:: Your objective ::
Would you output the lines from the one with "Toggle Indexed checkbox for WISE ID" through the last line of the material below, exactly, but without pictures?

:: Given entries ::
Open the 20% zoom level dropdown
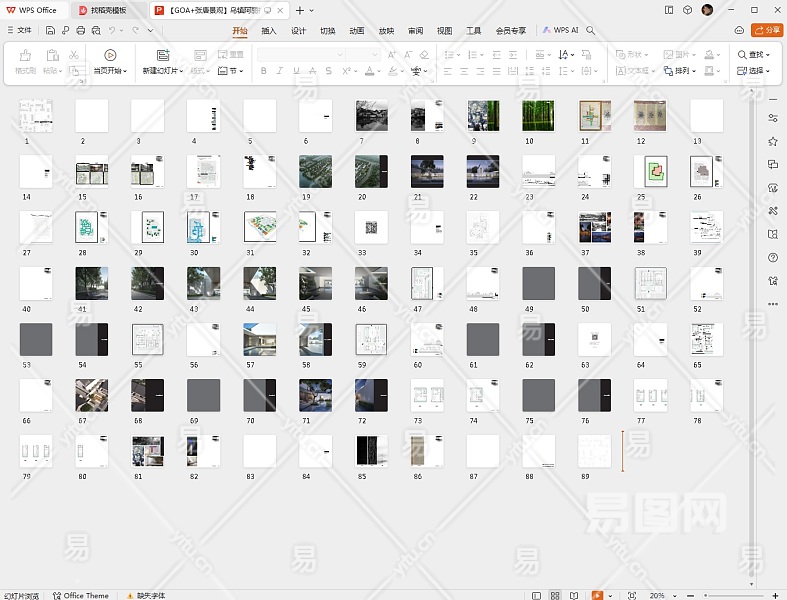 (x=662, y=595)
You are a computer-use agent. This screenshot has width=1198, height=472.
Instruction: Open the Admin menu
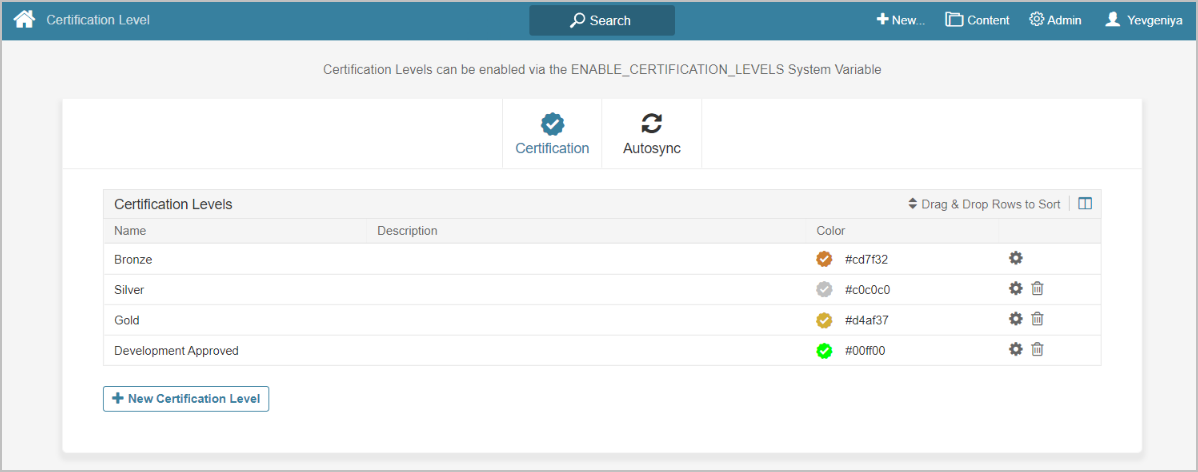1055,20
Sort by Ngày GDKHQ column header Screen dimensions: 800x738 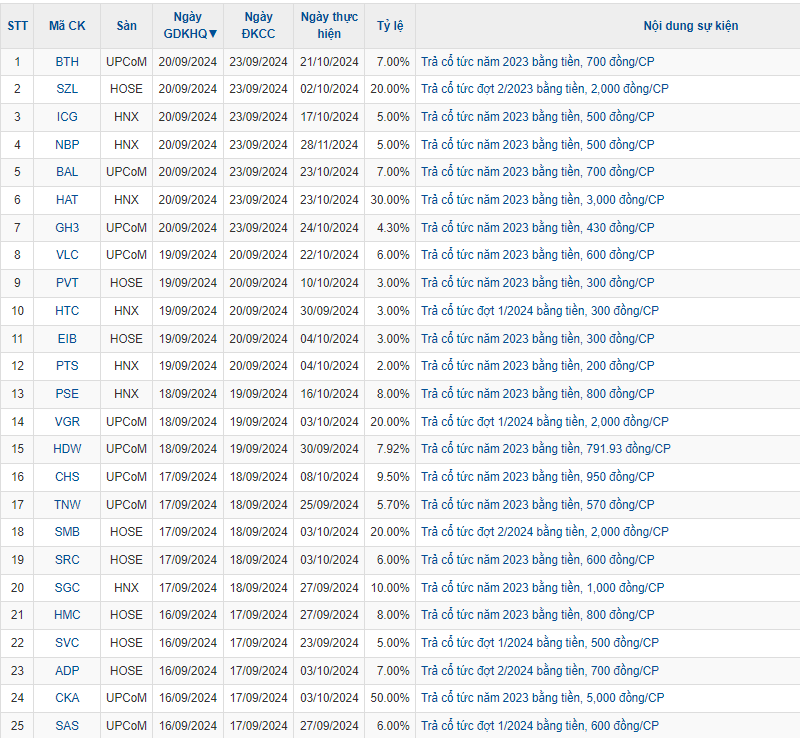point(188,25)
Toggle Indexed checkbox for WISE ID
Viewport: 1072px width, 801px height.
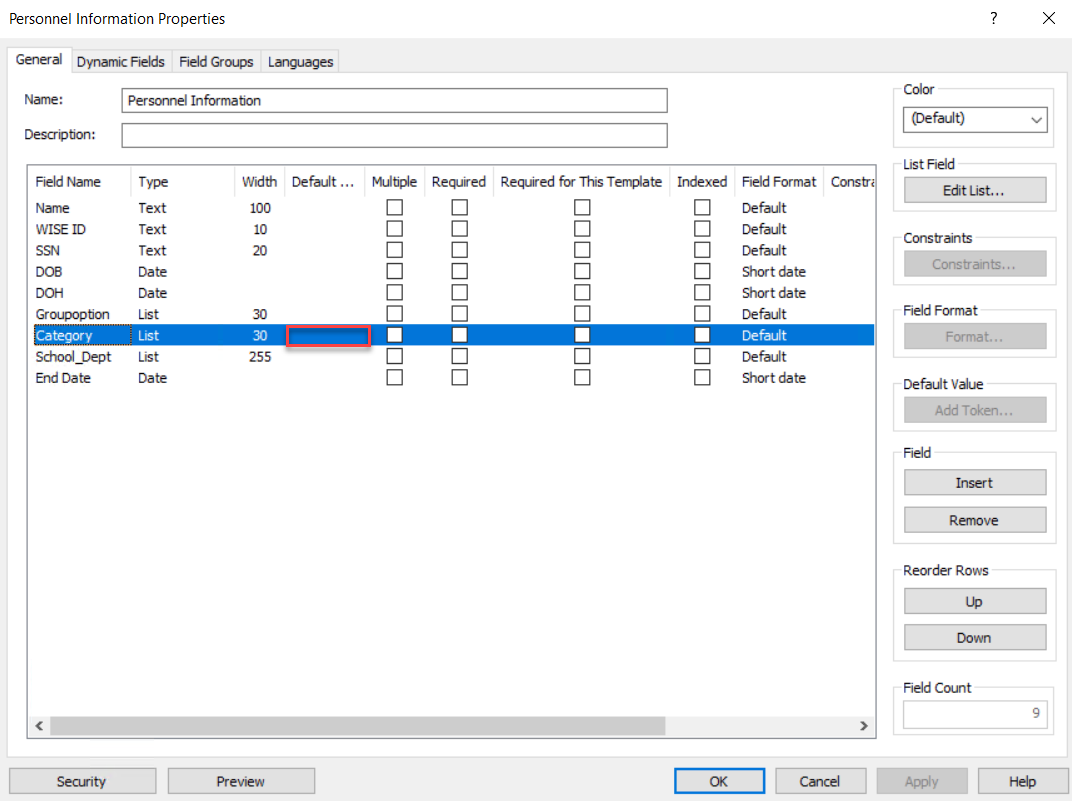[702, 229]
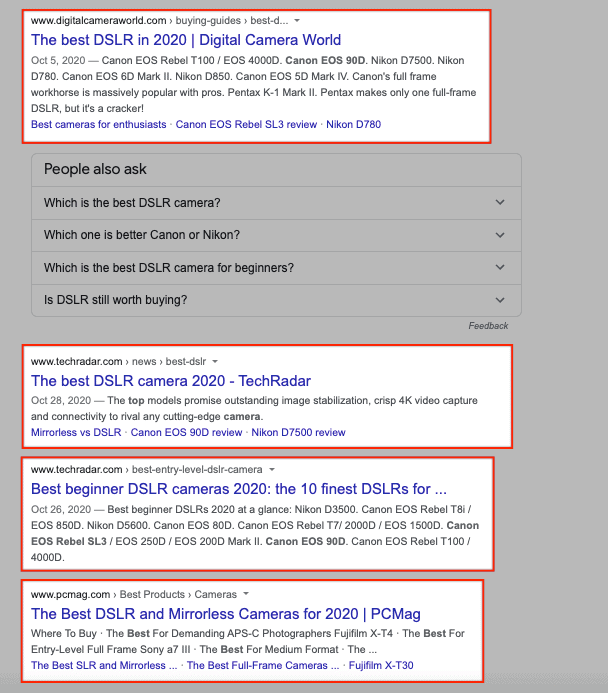Open the 'Canon EOS 90D review' sitelink
Viewport: 608px width, 693px height.
click(186, 433)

:: Problem solution ::
Toggle Indexed checkbox for WISE ID
Viewport: 1072px width, 801px height.
[702, 229]
Open the 'Canon EOS 90D review' sitelink
Viewport: 608px width, 693px height.
click(186, 433)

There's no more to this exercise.